— Start of Excerpted text —

Week Ending February 21, 2017

2/18

Task

Check Logs

Results

Checked Logs

Plan

Install Scipy and Numpy on Idefix

Concerns

None

2/19

Task

Check Logs

Results

Checked Logs

Plan

Install Scipy and Numpy on Idefix

Concerns

None

2/20

Task

Install Scipy and Numpy on Idefix.

Results

Found the versions of scipy and numpy to use with the version of python (2.6.6) that exists on Idefix. Given that we do not want packages other than scipy and numpy, I have elected not to use a package manager and will instead build scipy and numpy from source if possible. Once I downloaded the packages I need, I then transfered them onto idefix via flash drive. One thing I noted was that the flash drive actually had to be manually mounted to idefix before I could copy the contents(guess I have been spoiled by personal computers).

Plan

Now that the files are on Idefix, I will not have to physically travel to UNHm tommorow to complete the installation. But that is the plan. I will also ask Greg if I can copy some files from Caesar to Idefix in an attempt to get his decode working.

Concerns

I hope that the source compiles without issue. It will make the tools group's job much easier in the future.

2/21

Task

Install Scipy and Numpy on Idefix.

— End of Excerpted text —
— Start of Provided data —

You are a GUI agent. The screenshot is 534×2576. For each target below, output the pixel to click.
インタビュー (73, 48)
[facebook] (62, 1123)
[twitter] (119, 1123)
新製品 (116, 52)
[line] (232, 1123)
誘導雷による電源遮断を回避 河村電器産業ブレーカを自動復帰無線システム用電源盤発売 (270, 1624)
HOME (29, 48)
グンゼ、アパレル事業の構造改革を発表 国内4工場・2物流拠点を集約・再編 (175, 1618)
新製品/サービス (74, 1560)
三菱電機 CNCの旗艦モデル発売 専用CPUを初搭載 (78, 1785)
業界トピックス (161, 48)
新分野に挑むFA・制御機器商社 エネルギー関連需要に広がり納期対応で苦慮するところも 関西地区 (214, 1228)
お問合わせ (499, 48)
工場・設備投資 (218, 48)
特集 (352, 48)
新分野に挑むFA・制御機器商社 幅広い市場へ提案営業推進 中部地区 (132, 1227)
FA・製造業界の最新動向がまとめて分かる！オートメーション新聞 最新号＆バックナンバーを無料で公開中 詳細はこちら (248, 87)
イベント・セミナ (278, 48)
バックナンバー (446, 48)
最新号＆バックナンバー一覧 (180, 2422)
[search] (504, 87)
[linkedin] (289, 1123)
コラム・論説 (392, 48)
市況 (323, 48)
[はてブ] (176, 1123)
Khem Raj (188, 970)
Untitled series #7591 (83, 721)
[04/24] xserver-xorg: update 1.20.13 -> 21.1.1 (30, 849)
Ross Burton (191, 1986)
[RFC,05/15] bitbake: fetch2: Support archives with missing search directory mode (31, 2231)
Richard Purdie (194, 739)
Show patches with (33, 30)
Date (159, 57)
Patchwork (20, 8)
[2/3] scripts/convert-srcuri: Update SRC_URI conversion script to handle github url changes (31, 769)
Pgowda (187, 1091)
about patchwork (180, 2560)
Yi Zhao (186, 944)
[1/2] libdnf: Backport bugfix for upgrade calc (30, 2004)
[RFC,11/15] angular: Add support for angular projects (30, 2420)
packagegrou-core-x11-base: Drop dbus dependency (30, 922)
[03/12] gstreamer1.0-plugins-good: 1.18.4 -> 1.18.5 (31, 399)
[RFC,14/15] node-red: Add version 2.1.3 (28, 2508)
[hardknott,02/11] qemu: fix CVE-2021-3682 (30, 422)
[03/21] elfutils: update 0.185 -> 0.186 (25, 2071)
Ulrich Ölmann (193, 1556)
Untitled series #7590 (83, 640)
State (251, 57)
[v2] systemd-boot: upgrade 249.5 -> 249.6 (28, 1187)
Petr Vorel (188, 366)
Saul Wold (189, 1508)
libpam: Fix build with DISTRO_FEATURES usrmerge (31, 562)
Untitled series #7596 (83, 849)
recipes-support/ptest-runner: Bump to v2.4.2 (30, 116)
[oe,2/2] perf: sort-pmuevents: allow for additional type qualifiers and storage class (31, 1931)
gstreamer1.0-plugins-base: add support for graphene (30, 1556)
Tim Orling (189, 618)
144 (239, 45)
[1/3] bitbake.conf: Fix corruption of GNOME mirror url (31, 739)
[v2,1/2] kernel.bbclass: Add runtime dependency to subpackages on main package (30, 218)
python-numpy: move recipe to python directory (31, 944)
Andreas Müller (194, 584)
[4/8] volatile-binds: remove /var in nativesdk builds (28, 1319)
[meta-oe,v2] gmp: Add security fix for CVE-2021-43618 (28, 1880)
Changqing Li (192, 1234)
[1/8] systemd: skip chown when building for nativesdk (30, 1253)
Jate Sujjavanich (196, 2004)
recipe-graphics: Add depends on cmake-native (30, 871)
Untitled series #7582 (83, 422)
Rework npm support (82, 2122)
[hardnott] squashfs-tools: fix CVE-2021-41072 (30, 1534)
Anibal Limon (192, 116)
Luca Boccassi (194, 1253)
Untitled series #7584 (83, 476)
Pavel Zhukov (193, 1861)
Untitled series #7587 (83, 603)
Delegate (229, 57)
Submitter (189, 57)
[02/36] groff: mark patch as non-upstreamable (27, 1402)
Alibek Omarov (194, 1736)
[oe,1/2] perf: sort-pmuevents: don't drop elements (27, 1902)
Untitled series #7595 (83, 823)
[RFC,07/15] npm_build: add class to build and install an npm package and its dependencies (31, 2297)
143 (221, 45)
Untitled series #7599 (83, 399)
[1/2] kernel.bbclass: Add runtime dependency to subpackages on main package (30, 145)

— End of Provided data —

- Exercise tasks:
1 – Answer these questions from the weekly log:
(a) What version of python exists on Idefix?
(b) How were the downloaded packages moved onto Idefix?
(c) Whom does the writer plan to ask about copying files from Caesar to Idefix?
2 – Please copy out the rows exactly, starting at the row that contains "[はてブ] (176, 1123)" and stopping after the row that contains "[v2,1/2] kernel.bbclass: Add".

- Answers to the exercise:
1 –
(a) 2.6.6
(b) By flash drive
(c) Greg

2 –
[はてブ] (176, 1123)
Khem Raj (188, 970)
Untitled series #7591 (83, 721)
[04/24] xserver-xorg: update 1.20.13 -> 21.1.1 (30, 849)
Ross Burton (191, 1986)
[RFC,05/15] bitbake: fetch2: Support archives with missing search directory mode (31, 2231)
Richard Purdie (194, 739)
Show patches with (33, 30)
Date (159, 57)
Patchwork (20, 8)
[2/3] scripts/convert-srcuri: Update SRC_URI conversion script to handle github url changes (31, 769)
Pgowda (187, 1091)
about patchwork (180, 2560)
Yi Zhao (186, 944)
[1/2] libdnf: Backport bugfix for upgrade calc (30, 2004)
[RFC,11/15] angular: Add support for angular projects (30, 2420)
packagegrou-core-x11-base: Drop dbus dependency (30, 922)
[03/12] gstreamer1.0-plugins-good: 1.18.4 -> 1.18.5 (31, 399)
[RFC,14/15] node-red: Add version 2.1.3 (28, 2508)
[hardknott,02/11] qemu: fix CVE-2021-3682 (30, 422)
[03/21] elfutils: update 0.185 -> 0.186 (25, 2071)
Ulrich Ölmann (193, 1556)
Untitled series #7590 (83, 640)
State (251, 57)
[v2] systemd-boot: upgrade 249.5 -> 249.6 (28, 1187)
Petr Vorel (188, 366)
Saul Wold (189, 1508)
libpam: Fix build with DISTRO_FEATURES usrmerge (31, 562)
Untitled series #7596 (83, 849)
recipes-support/ptest-runner: Bump to v2.4.2 (30, 116)
[oe,2/2] perf: sort-pmuevents: allow for additional type qualifiers and storage class (31, 1931)
gstreamer1.0-plugins-base: add support for graphene (30, 1556)
Tim Orling (189, 618)
144 (239, 45)
[1/3] bitbake.conf: Fix corruption of GNOME mirror url (31, 739)
[v2,1/2] kernel.bbclass: Add runtime dependency to subpackages on main package (30, 218)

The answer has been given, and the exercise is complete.